- EXERCISE PROMPT
Compute how many lines below contain the word "tool" and respond with that number only.

- Records drawn from a dataset
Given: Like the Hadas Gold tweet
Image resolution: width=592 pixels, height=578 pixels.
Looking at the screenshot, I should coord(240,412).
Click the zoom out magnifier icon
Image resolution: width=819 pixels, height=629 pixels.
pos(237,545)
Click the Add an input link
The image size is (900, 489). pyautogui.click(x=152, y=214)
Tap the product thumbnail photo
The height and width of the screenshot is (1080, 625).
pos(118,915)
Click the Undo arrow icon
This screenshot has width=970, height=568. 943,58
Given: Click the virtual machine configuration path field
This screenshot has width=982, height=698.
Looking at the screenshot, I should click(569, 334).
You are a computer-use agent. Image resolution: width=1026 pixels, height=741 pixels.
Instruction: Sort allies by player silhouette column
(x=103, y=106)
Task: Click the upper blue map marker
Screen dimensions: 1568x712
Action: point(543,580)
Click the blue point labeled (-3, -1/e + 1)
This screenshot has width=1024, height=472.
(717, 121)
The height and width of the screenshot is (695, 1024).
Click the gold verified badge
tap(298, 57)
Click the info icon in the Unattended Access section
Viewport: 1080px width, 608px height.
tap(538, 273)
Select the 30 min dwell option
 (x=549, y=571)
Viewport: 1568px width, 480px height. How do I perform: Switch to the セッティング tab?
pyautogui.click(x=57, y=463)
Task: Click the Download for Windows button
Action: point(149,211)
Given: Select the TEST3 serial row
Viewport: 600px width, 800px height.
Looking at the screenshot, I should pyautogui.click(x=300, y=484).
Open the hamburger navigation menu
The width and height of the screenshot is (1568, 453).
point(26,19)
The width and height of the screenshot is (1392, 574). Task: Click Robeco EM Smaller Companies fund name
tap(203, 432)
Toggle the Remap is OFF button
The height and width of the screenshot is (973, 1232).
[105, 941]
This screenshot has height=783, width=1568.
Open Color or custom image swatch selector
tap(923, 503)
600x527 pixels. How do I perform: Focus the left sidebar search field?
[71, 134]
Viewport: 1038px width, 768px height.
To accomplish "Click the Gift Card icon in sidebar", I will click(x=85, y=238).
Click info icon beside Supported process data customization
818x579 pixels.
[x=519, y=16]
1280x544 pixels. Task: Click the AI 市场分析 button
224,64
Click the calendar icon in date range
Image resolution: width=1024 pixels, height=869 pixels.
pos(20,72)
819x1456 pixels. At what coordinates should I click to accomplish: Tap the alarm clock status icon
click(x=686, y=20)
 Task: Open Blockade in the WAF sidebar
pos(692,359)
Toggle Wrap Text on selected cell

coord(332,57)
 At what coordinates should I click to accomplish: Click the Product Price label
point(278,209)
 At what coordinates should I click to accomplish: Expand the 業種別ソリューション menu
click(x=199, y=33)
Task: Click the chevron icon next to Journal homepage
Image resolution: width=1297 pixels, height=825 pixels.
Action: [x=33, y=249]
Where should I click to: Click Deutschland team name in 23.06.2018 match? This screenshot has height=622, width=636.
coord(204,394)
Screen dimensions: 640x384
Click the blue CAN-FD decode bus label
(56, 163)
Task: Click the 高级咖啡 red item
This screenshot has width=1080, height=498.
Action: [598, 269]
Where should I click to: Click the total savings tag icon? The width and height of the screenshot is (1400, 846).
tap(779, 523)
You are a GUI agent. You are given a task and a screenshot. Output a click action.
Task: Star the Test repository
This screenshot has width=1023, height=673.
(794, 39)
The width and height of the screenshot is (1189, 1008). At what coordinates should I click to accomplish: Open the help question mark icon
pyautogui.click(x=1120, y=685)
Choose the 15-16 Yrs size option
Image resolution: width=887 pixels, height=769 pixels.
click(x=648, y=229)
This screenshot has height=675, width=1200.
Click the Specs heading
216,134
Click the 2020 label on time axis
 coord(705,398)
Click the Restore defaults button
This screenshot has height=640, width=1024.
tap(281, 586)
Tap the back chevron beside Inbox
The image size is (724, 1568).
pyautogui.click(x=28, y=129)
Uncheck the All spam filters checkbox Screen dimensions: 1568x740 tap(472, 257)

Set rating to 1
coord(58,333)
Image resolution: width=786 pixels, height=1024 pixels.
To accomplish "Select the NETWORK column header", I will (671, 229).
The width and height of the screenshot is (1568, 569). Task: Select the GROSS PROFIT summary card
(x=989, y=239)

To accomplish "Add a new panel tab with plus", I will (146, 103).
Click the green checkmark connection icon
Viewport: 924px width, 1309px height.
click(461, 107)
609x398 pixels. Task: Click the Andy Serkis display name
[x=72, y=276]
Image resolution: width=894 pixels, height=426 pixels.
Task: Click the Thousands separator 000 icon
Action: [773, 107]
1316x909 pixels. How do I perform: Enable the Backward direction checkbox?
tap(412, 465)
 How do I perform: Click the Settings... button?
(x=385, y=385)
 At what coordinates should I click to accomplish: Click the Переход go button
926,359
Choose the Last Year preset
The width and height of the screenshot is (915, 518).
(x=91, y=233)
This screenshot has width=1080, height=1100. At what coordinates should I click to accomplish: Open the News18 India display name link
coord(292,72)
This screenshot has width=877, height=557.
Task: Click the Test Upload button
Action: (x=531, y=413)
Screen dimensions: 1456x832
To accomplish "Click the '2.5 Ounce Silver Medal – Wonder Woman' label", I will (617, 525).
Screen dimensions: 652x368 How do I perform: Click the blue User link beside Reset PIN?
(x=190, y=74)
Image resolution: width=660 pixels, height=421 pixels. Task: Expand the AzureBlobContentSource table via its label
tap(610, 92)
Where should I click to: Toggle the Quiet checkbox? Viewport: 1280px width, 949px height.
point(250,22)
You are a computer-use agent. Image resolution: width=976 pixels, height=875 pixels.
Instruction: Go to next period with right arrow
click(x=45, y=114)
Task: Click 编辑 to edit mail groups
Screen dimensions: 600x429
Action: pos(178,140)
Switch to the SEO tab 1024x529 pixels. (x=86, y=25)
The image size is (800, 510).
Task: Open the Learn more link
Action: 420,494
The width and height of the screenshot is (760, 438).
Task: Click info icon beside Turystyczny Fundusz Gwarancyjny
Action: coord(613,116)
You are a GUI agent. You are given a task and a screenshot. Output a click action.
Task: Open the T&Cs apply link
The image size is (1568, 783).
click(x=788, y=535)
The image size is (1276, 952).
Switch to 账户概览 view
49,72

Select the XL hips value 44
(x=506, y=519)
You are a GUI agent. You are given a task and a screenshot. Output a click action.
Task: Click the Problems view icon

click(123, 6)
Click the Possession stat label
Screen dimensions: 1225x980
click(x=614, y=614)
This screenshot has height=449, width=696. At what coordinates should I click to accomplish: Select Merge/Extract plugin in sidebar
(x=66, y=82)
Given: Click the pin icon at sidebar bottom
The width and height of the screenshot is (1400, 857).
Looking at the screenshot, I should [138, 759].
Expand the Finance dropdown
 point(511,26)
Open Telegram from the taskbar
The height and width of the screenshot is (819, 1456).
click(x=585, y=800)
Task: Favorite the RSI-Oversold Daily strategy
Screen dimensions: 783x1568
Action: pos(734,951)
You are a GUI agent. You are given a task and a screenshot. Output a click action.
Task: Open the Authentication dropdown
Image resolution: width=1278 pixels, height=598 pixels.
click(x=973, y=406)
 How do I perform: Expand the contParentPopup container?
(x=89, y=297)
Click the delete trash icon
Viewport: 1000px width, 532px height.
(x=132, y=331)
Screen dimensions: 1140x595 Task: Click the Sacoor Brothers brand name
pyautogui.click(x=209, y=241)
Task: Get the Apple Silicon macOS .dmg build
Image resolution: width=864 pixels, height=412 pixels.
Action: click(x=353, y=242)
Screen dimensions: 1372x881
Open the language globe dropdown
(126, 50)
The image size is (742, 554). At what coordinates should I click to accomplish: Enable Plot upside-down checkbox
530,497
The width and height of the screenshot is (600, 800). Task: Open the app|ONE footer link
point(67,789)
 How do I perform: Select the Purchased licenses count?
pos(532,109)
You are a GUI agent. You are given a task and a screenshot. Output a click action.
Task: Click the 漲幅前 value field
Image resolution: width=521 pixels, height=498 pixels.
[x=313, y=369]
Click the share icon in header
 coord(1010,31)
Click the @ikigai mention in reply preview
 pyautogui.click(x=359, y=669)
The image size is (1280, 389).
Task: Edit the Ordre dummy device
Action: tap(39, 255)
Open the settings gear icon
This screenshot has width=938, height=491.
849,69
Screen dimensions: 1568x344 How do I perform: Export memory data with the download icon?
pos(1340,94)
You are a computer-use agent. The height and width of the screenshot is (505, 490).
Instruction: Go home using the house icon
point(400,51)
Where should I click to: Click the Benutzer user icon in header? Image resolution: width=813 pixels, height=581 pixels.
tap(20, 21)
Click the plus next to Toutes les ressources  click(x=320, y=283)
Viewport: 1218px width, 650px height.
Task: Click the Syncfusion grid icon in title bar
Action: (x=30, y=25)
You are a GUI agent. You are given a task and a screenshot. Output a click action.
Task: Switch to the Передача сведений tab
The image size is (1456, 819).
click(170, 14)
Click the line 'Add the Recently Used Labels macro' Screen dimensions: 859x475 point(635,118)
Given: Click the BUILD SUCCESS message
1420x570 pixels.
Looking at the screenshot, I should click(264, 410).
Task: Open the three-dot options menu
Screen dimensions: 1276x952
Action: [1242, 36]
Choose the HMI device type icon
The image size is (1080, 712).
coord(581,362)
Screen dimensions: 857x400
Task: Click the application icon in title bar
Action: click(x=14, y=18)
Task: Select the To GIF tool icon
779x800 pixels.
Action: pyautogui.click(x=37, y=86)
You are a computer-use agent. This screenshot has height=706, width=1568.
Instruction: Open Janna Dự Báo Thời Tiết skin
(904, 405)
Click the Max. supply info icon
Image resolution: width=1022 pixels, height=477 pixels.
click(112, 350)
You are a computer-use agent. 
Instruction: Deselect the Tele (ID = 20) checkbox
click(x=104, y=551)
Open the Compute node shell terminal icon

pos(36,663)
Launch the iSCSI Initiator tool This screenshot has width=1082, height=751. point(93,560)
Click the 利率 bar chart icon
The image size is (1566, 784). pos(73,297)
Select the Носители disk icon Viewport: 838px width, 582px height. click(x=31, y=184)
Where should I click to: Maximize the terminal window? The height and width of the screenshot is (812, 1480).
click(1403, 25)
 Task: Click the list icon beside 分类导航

- ANSWER TO THIS EXERCISE
2